Biliyorum babası ,anneannesi yanında,gözüm arkada değil,ama elimde değil,onu ben uyutmalı,uykudan önce öpüp koklamalıyım...

Peki ne olmuş ben yokken?
Bana türlü mızmızlığı yapan küçük insan,babasını görünce yine dünyaları unutmuş,yemek ve biraz oyundan sonra mışıl mışıl uyumuş...
Eve vardığımda,beni aramış ,ağlamış olabileceğini düşünerek telaşla girdim içeriye...ama etraf süt liman ,Annenanne ve baba bilgisayarlarına gömülmüş sakin sessiz bir akşam geçiriyorlar,küçük bey de emziğini cuklata cuklata uyuyor :)

Son dakika çıkan bu toplantıya giderken yolda ağlayan bir çocuk görüyorum,burnumun direği sızlıyor,
Denizin üzerinden martılar geçiyor,ah keşke oğlum da görse,ne sever kuşlara el sallamayı ,diyorum
Toplantının yarısından çoğunda,aksanlı ingilizcesiyle konuyu anlatan adama bakıp oğlumu düşünüyorum...

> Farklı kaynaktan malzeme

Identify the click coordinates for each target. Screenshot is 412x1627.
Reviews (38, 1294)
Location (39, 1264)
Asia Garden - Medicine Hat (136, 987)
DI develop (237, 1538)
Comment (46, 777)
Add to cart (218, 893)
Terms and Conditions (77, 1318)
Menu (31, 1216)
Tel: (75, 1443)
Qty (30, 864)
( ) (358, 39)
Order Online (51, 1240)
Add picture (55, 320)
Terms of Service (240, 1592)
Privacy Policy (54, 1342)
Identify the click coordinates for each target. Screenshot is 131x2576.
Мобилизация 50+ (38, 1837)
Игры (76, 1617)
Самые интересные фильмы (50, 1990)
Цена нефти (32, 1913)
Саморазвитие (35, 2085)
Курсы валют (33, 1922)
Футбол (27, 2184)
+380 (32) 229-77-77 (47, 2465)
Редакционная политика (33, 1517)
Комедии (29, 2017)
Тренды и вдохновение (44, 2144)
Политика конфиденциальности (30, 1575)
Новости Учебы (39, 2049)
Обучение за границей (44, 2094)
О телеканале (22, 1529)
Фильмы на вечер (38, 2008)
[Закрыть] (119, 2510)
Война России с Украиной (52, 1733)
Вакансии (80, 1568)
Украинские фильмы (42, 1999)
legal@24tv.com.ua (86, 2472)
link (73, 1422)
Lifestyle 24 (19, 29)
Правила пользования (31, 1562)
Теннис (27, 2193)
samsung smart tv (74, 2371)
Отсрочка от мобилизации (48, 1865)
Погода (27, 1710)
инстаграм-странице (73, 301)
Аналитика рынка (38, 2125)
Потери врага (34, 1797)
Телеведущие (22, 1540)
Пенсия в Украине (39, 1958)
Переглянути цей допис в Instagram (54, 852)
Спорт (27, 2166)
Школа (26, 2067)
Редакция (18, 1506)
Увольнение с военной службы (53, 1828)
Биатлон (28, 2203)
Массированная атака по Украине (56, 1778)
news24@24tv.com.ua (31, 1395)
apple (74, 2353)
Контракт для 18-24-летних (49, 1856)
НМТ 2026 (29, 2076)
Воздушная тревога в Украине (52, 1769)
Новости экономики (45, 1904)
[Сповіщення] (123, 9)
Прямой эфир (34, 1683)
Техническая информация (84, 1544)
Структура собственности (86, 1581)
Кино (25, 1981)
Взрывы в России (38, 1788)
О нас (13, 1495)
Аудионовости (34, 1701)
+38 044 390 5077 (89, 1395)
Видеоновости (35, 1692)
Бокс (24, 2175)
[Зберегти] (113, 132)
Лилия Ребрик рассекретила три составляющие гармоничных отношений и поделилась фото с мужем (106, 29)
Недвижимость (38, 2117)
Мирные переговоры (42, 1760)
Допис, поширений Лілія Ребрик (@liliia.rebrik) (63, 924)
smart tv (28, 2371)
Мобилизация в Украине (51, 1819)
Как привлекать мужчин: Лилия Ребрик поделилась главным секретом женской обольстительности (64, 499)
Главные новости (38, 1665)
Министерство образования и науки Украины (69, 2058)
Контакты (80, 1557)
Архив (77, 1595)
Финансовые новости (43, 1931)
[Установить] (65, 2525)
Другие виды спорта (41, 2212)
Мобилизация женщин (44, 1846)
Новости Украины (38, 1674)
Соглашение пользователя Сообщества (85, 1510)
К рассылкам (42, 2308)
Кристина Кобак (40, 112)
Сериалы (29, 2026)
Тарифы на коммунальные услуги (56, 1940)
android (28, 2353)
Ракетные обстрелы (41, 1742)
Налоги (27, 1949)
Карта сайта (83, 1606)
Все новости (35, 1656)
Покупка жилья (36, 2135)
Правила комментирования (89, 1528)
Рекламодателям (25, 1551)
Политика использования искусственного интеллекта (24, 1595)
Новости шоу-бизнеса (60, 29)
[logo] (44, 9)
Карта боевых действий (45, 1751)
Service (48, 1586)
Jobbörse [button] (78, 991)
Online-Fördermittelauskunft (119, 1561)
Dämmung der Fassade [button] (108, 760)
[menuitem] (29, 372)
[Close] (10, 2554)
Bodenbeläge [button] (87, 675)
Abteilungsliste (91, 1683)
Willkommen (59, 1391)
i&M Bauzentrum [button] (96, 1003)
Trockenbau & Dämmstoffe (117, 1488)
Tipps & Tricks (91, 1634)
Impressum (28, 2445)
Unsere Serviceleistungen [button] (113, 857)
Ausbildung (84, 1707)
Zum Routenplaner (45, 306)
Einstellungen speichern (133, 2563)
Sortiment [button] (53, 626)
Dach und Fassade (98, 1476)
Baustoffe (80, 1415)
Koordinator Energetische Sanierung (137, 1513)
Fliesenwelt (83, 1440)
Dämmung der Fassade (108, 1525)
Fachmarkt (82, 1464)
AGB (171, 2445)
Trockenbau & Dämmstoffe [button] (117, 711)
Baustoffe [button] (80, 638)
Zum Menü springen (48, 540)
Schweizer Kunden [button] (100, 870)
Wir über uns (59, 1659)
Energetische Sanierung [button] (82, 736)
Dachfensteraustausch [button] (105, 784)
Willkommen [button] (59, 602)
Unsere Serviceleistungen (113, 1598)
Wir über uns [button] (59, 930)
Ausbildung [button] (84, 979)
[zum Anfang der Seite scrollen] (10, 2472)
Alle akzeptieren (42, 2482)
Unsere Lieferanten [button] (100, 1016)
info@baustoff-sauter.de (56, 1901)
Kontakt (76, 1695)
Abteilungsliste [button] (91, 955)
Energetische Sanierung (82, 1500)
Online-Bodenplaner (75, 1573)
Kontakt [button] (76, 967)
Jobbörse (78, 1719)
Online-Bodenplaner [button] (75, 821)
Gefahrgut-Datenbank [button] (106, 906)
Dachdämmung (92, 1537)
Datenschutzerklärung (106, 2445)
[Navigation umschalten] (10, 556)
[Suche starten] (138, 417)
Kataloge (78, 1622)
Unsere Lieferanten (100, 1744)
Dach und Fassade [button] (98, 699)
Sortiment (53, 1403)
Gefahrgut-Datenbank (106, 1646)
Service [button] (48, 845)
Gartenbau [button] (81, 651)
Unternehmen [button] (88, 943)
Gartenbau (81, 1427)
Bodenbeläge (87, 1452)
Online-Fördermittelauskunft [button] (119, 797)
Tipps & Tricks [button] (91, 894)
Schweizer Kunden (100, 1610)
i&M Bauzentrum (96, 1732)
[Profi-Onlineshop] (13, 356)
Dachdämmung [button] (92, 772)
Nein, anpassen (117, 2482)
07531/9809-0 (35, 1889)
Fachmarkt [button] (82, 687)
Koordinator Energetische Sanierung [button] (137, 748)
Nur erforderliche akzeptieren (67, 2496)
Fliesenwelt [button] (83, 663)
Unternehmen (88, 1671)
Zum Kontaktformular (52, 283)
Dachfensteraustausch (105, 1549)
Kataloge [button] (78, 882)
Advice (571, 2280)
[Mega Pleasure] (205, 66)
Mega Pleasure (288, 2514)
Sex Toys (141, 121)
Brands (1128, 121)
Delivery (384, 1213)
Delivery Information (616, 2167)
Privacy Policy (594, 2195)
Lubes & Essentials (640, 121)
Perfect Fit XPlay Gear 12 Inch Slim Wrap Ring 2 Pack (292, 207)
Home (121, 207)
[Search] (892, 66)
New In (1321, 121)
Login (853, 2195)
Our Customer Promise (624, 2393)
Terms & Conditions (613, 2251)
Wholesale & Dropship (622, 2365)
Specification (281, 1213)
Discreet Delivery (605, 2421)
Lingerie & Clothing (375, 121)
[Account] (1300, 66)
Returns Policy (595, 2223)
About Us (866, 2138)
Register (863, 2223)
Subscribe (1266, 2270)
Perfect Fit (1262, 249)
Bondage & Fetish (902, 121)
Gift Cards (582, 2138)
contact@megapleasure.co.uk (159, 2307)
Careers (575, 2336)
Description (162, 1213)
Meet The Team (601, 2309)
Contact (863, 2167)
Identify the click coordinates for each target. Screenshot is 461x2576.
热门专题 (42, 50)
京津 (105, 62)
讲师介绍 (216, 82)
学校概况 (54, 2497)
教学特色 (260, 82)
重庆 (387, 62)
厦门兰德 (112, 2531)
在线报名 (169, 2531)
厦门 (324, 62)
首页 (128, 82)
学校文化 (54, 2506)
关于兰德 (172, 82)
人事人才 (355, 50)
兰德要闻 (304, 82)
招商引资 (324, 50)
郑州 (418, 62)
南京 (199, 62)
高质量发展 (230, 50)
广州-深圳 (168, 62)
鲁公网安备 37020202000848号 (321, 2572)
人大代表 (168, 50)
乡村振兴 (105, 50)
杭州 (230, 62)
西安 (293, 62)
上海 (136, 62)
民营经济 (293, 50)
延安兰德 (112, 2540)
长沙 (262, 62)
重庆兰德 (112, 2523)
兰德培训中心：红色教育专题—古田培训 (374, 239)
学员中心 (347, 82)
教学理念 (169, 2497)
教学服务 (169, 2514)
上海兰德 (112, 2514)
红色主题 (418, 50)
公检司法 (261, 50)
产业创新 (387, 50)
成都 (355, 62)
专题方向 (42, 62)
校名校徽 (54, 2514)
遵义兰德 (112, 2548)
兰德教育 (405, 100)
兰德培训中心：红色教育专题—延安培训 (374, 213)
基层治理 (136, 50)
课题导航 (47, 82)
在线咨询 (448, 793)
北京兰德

Yahu bu annelik ,gönüllü delilik

30 Ekim 2009 Cuma

Cumhuriyet Bayramı

Dün küçük adamın ilk Cumhuriyet bayramıydı.Sevgilimle ben motorumuzu edindiğimizden beri (nam-ı diğer Küheylan) bayraklarla süslenmiş motorlardan oluşan korteje katılmayı,hepbir ağızdan marşlar söylemeyi çok seviyoruz.Haa sadece bir kere katılabildik şimdiye dek o ayrı :)
Neden; motoru aldığımız ilk sene tam organizasyon oradaydık,sonraki sene ben hamileydim sevgilim beni motora bindirmedi (deli miyim ben ,ne çok israr ettim bir de binicem diye)Bu sene de şöyle;

Sevgili : Hayatım motorun aküsünü şarj edelim de korteje katılalım

Ben : Hııı hıı tamam ben hallederim ?

Birkaç saat sonra;

Sevgili : Gidiyoruz di mi?

Ben : Yaaa yağmur yağacakmış,eh çocuğu kime bırakacağız,hem belki iptal olacakmış..kem..küm

Anneanne : Ben bakarım siz gidin isterseniz

Ben : Yaw bir dur bakalım hem yağmur yağacakmış ,iptal olacak diyorlarrr

Sonuç;Yağmur yağmadı,anneanne elinde bayraklarla yürüyüşe katıldı,sevgili tüm gece bana şakayla karışık laf sokuşturdu...
Ne yapalım,oğlumu bırakıp gitmek istemedim,eh onu motorla gezdiremeyeceğimize göre.. (yuh Seren onu da düşündün acaba mı diye di mi?)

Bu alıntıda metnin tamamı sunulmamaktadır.